▶ **PROBLEM TO SOLVE**
Quote each of the following items back word for word, in the order given.
##### SUPPLIED DATA #####
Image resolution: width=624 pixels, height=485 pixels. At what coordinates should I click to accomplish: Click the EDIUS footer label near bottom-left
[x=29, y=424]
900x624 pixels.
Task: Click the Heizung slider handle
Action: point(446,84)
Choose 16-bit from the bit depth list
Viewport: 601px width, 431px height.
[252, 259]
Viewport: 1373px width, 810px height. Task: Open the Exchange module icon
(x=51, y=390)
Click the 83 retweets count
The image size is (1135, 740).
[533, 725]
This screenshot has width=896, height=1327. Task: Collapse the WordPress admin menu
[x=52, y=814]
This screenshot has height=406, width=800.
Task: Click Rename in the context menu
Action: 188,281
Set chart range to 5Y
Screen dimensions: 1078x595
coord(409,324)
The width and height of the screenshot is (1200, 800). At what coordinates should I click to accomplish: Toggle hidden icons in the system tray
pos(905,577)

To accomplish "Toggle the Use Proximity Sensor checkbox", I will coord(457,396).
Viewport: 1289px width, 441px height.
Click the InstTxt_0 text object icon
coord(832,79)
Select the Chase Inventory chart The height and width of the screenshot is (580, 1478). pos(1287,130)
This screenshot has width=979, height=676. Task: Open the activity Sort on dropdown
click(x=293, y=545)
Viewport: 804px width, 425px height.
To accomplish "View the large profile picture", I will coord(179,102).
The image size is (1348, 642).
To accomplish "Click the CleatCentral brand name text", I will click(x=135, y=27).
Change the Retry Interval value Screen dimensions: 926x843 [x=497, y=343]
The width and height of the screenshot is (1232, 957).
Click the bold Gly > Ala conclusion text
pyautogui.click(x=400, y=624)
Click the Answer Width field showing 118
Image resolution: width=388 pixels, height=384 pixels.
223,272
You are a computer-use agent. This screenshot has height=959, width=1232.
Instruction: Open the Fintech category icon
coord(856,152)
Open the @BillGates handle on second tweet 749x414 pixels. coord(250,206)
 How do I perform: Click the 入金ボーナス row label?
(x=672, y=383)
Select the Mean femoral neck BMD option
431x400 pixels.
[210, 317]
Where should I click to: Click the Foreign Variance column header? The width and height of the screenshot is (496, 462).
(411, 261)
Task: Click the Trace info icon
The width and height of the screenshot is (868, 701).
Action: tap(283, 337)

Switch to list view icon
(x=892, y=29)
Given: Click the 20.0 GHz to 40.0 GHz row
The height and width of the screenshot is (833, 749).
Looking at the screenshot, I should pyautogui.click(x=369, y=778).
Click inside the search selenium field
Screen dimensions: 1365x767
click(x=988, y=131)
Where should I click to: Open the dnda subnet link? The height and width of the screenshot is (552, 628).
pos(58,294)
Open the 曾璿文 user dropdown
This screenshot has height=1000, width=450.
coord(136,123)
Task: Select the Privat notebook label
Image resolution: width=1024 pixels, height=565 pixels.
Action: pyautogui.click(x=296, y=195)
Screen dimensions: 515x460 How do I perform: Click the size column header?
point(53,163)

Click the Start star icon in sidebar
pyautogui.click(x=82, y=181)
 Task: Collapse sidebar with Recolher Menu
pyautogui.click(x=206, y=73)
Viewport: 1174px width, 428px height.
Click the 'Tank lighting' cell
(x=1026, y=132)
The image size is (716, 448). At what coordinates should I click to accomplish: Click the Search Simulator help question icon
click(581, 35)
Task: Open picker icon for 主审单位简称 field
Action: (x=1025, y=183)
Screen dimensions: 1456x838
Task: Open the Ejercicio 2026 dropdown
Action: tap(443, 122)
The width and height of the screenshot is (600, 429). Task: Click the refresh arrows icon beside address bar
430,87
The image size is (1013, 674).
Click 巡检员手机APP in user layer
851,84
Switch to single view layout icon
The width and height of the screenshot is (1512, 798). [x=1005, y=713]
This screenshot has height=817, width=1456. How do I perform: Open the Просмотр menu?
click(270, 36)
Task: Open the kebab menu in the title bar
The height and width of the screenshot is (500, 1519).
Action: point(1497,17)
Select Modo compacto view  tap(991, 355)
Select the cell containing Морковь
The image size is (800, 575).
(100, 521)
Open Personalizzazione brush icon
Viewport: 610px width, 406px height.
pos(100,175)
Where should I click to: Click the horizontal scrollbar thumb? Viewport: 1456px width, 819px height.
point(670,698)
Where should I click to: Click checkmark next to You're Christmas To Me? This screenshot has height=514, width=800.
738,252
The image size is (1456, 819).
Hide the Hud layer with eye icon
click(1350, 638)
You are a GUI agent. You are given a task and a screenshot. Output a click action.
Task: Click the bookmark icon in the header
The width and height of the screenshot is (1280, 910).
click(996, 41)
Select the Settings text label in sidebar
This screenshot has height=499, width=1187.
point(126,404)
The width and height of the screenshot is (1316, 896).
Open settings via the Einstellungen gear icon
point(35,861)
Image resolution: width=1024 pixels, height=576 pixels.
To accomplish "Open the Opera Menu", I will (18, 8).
#####
▶ **THE RESULT**
Image resolution: width=624 pixels, height=485 pixels. At what coordinates should I click to accomplish: Click the EDIUS footer label near bottom-left
[x=29, y=424]
900x624 pixels.
Task: Click the Heizung slider handle
Action: point(446,84)
Choose 16-bit from the bit depth list
Viewport: 601px width, 431px height.
[252, 259]
Viewport: 1373px width, 810px height. Task: Open the Exchange module icon
(x=51, y=390)
Click the 83 retweets count
The image size is (1135, 740).
[533, 725]
This screenshot has width=896, height=1327. Task: Collapse the WordPress admin menu
[x=52, y=814]
This screenshot has height=406, width=800.
Task: Click Rename in the context menu
Action: 188,281
Set chart range to 5Y
Screen dimensions: 1078x595
coord(409,324)
The width and height of the screenshot is (1200, 800). At what coordinates should I click to accomplish: Toggle hidden icons in the system tray
pos(905,577)

To accomplish "Toggle the Use Proximity Sensor checkbox", I will coord(457,396).
Viewport: 1289px width, 441px height.
Click the InstTxt_0 text object icon
coord(832,79)
Select the Chase Inventory chart The height and width of the screenshot is (580, 1478). pos(1287,130)
This screenshot has width=979, height=676. Task: Open the activity Sort on dropdown
click(x=293, y=545)
Viewport: 804px width, 425px height.
To accomplish "View the large profile picture", I will coord(179,102).
The image size is (1348, 642).
To accomplish "Click the CleatCentral brand name text", I will click(x=135, y=27).
Change the Retry Interval value Screen dimensions: 926x843 [x=497, y=343]
The width and height of the screenshot is (1232, 957).
Click the bold Gly > Ala conclusion text
pyautogui.click(x=400, y=624)
Click the Answer Width field showing 118
Image resolution: width=388 pixels, height=384 pixels.
223,272
You are a computer-use agent. This screenshot has height=959, width=1232.
Instruction: Open the Fintech category icon
coord(856,152)
Open the @BillGates handle on second tweet 749x414 pixels. coord(250,206)
 How do I perform: Click the 入金ボーナス row label?
(x=672, y=383)
Select the Mean femoral neck BMD option
431x400 pixels.
[210, 317]
Where should I click to: Click the Foreign Variance column header? The width and height of the screenshot is (496, 462).
(411, 261)
Task: Click the Trace info icon
The width and height of the screenshot is (868, 701).
Action: tap(283, 337)

Switch to list view icon
(x=892, y=29)
Given: Click the 20.0 GHz to 40.0 GHz row
The height and width of the screenshot is (833, 749).
Looking at the screenshot, I should pyautogui.click(x=369, y=778).
Click inside the search selenium field
Screen dimensions: 1365x767
click(x=988, y=131)
Where should I click to: Open the dnda subnet link? The height and width of the screenshot is (552, 628).
pos(58,294)
Open the 曾璿文 user dropdown
This screenshot has height=1000, width=450.
coord(136,123)
Task: Select the Privat notebook label
Image resolution: width=1024 pixels, height=565 pixels.
Action: pyautogui.click(x=296, y=195)
Screen dimensions: 515x460 How do I perform: Click the size column header?
point(53,163)

Click the Start star icon in sidebar
pyautogui.click(x=82, y=181)
 Task: Collapse sidebar with Recolher Menu
pyautogui.click(x=206, y=73)
Viewport: 1174px width, 428px height.
Click the 'Tank lighting' cell
(x=1026, y=132)
The image size is (716, 448). At what coordinates should I click to accomplish: Click the Search Simulator help question icon
click(581, 35)
Task: Open picker icon for 主审单位简称 field
Action: (x=1025, y=183)
Screen dimensions: 1456x838
Task: Open the Ejercicio 2026 dropdown
Action: tap(443, 122)
The width and height of the screenshot is (600, 429). Task: Click the refresh arrows icon beside address bar
430,87
The image size is (1013, 674).
Click 巡检员手机APP in user layer
851,84
Switch to single view layout icon
The width and height of the screenshot is (1512, 798). [x=1005, y=713]
This screenshot has height=817, width=1456. How do I perform: Open the Просмотр menu?
click(270, 36)
Task: Open the kebab menu in the title bar
The height and width of the screenshot is (500, 1519).
Action: point(1497,17)
Select Modo compacto view  tap(991, 355)
Select the cell containing Морковь
The image size is (800, 575).
(100, 521)
Open Personalizzazione brush icon
Viewport: 610px width, 406px height.
pos(100,175)
Where should I click to: Click the horizontal scrollbar thumb? Viewport: 1456px width, 819px height.
point(670,698)
Where should I click to: Click checkmark next to You're Christmas To Me? This screenshot has height=514, width=800.
738,252
The image size is (1456, 819).
Hide the Hud layer with eye icon
click(1350, 638)
You are a GUI agent. You are given a task and a screenshot. Output a click action.
Task: Click the bookmark icon in the header
The width and height of the screenshot is (1280, 910).
click(996, 41)
Select the Settings text label in sidebar
This screenshot has height=499, width=1187.
point(126,404)
The width and height of the screenshot is (1316, 896).
Open settings via the Einstellungen gear icon
point(35,861)
Image resolution: width=1024 pixels, height=576 pixels.
To accomplish "Open the Opera Menu", I will (18, 8).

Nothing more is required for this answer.